Analyst: VA Data Loss No Surprise
Monday, Veterans Affairs (VA) disclosed that the data, which included Social Security numbers of the millions of vets and some of their spouses, had been taken home by an employee, where it was stolen in a burglary.
The government is at least a decade behind the private sector in data security, says a Gartner research vice president.
"The VA has had [security] issues for years."
Litan's right. According to the annual grading cards filed to Congress by the chief information officers and inspector generals of the biggest federal agencies, the VA has drawn an "F" in 4 of the last 5 years. (The only non-failing grade was a "C" given in 2003.)
Overall, the federal government received a D+ on its 2005 efforts to lock down its data and secure its infrastructure from attack.
"There's a strong connection between the VA's poor score and this incident," Litan said. "Frankly, there's no reason someone should be able to carry home this much data, and unencrypted at that."
The cause-and-effect -- poorly-monitored data rules at the VA that allowed a mid-level employee to walk out the door armed with millions of Social Security numbers -- shows that even in business practices, government lags behind the business.
In technology, it's just as far back. "Security is a low-priority budget item," said Litan.
And the loss of so many Social Security numbers, she added, should be the straw that breaks the camel's back. "We need to stop relying on Social Security numbers as an identifier," said Litan. "More than 10 percent of [all] Social Security numbers have already been compromised.

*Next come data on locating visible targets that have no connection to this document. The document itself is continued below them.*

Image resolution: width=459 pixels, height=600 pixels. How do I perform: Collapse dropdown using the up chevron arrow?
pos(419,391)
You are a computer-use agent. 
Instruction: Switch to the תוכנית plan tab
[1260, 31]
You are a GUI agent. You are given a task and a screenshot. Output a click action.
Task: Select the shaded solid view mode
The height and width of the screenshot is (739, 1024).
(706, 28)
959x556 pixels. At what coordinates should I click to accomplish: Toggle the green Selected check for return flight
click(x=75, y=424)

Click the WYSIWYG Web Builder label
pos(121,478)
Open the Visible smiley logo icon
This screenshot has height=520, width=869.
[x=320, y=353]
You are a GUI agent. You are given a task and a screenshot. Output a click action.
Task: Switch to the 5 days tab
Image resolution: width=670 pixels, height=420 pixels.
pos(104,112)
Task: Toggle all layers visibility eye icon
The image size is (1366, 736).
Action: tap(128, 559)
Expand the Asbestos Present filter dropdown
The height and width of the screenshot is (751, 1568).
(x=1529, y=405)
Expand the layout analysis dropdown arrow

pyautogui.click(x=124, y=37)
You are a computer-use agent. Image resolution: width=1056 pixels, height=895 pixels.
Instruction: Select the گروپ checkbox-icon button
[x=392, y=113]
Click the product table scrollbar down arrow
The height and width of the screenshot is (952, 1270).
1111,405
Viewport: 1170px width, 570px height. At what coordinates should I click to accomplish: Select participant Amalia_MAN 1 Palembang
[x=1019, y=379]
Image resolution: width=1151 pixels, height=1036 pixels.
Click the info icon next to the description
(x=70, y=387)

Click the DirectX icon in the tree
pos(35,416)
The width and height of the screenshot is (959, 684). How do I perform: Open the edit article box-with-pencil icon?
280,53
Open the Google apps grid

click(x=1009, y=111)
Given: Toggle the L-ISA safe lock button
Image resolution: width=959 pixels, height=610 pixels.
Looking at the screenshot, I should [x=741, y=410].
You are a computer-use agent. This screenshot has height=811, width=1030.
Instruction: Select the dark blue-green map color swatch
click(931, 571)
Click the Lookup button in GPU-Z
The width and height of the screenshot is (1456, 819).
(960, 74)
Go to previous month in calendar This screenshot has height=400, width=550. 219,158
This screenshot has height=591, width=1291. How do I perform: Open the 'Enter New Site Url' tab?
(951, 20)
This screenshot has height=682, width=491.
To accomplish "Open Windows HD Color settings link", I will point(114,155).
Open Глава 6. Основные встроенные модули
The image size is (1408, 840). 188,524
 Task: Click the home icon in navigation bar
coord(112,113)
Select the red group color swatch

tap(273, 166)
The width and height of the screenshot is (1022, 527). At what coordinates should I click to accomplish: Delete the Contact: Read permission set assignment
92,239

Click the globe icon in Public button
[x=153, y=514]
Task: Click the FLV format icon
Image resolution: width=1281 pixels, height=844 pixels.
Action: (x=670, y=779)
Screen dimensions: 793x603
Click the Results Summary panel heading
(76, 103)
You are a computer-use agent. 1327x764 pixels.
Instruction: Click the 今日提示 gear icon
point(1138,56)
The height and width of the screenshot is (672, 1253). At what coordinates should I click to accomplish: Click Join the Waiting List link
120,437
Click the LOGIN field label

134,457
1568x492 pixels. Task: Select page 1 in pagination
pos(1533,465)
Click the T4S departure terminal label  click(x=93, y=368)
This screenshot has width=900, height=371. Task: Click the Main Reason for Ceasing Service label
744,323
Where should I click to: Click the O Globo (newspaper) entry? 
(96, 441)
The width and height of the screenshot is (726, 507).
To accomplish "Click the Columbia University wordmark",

Rather than use these unreliable numbers as a sole identifier, private enterprise and government both should move to an identity scoring system."
That system, similar to the methods used to detect credit card fraud, pools numerous parameters -- from address and shopping habits to bill paying histories and the origins of credit applications -- to create "scores" that determine the likelihood of identities being legitimate.
"Citibank's using a form of this to determine the identity of people applying for a credit card," Litan said.
On the bright side of the VA debacle, however, she's convinced that the chance of the stolen identities being used is very low.
"Burglars usually aren't the brightest bunch," she said. "He probably didn't even know what he had. If he had, he wouldn't be a burglar, he'd be a cyber crook."
Research shows, Litan added, that there's less than a 1 percent chance that an identity on stolen hardware will be put to malicious use. "These vets aren't in any danger."
And although VA Secretary Jim Nicholson has taken a beating in the press and at the hands of Congress -- Tuesday Sen. Patrick Leahy (D-Vt.) called for President Bush to bring Nicholson "into the woodshed" -- the delay in reporting the loss may have actually been a good thing, said Litan.
"It's likely the burglar has already gotten rid of the laptop," she said. If he'd known the value of the contents of the data, she theorized, he would have sold it, not just the hardware. Stolen notebooks are usually cleansed of their data before they're sold.
Nicholson himself has raged at the delay in internally reporting the theft, which reportedly took place on May 3. He said he was first notified of the data loss nearly two weeks later, on May 16. The VA went public on Monday, May 22, three weeks after the burglary.
He has directed the agency's acting inspector general, Jon Wooditch, to press the investigation. "We are engaged in a very extensive review of individuals up and down the chain of command," Nicholson said Wednesday in a statement.
In a written briefing submitted to Congress this week, Wooditch noted that his office had warned the VA every year since 2001 about "material weaknesses" in the department's access control procedures and the overall state of its information security.
The briefing also cited vulnerabilities at the VA that ranged from unpatched operating systems and weak passwords to a lack of strong data loss detection alerts.
Ironically, the head of the VA's IT department, Assistant Secretary for Information and Technology Robert McFarland, left the agency last week. McFarland, a former executive with Dell and an Army veteran who served a tour in South Vietnam in 1964, was appointed to the post in 2003 by President Bush.